* The task *
Out of the records below, copy all lines in which the word "computer" occurs.

Collected data entries:
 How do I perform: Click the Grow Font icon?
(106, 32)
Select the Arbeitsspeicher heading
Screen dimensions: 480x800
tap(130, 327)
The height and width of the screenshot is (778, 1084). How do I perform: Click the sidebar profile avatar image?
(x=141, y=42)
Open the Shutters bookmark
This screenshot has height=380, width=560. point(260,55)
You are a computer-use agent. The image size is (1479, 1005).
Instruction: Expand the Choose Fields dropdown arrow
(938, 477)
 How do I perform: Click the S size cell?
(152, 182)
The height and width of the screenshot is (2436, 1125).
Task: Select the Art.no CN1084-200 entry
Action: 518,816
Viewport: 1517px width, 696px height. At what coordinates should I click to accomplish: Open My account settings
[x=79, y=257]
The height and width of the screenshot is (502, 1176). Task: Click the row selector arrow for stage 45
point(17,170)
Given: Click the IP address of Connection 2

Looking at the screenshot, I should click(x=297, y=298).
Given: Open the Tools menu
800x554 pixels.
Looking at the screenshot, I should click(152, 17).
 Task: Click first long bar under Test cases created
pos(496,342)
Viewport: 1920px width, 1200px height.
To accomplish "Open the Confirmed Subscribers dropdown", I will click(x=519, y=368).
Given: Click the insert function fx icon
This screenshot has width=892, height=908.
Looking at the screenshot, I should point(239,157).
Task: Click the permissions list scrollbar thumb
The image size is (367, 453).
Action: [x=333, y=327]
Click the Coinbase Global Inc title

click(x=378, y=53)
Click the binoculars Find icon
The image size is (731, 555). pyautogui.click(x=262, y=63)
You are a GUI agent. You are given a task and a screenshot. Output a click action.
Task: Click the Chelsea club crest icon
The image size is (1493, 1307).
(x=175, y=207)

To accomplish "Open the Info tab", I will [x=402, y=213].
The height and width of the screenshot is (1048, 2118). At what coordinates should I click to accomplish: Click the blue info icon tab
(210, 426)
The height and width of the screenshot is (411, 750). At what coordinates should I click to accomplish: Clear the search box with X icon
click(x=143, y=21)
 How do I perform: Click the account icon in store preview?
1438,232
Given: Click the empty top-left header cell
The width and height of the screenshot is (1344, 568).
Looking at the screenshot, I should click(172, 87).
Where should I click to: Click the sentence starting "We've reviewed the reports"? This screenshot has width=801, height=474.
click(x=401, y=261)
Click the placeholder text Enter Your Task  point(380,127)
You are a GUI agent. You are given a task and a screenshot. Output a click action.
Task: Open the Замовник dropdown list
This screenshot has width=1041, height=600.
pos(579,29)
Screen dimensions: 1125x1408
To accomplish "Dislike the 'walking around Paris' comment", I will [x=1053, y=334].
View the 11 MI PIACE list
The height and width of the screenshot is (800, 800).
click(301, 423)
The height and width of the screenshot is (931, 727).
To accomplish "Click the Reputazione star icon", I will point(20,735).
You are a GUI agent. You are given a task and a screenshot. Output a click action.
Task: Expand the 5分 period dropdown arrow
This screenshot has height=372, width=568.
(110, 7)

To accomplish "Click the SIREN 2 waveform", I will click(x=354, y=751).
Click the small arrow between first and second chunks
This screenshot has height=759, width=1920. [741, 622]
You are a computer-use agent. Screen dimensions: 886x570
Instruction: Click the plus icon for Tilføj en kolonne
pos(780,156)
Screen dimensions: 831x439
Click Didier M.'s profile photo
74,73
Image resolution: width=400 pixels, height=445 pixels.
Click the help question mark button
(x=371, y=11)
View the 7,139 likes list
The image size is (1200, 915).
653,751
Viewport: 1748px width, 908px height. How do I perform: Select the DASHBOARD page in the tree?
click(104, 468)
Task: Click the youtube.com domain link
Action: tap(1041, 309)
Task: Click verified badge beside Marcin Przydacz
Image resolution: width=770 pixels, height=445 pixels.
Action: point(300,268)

* Task result *
You are a computer-use agent. The image size is (1479, 1005).
You are a computer-use agent. Screen dimensions: 886x570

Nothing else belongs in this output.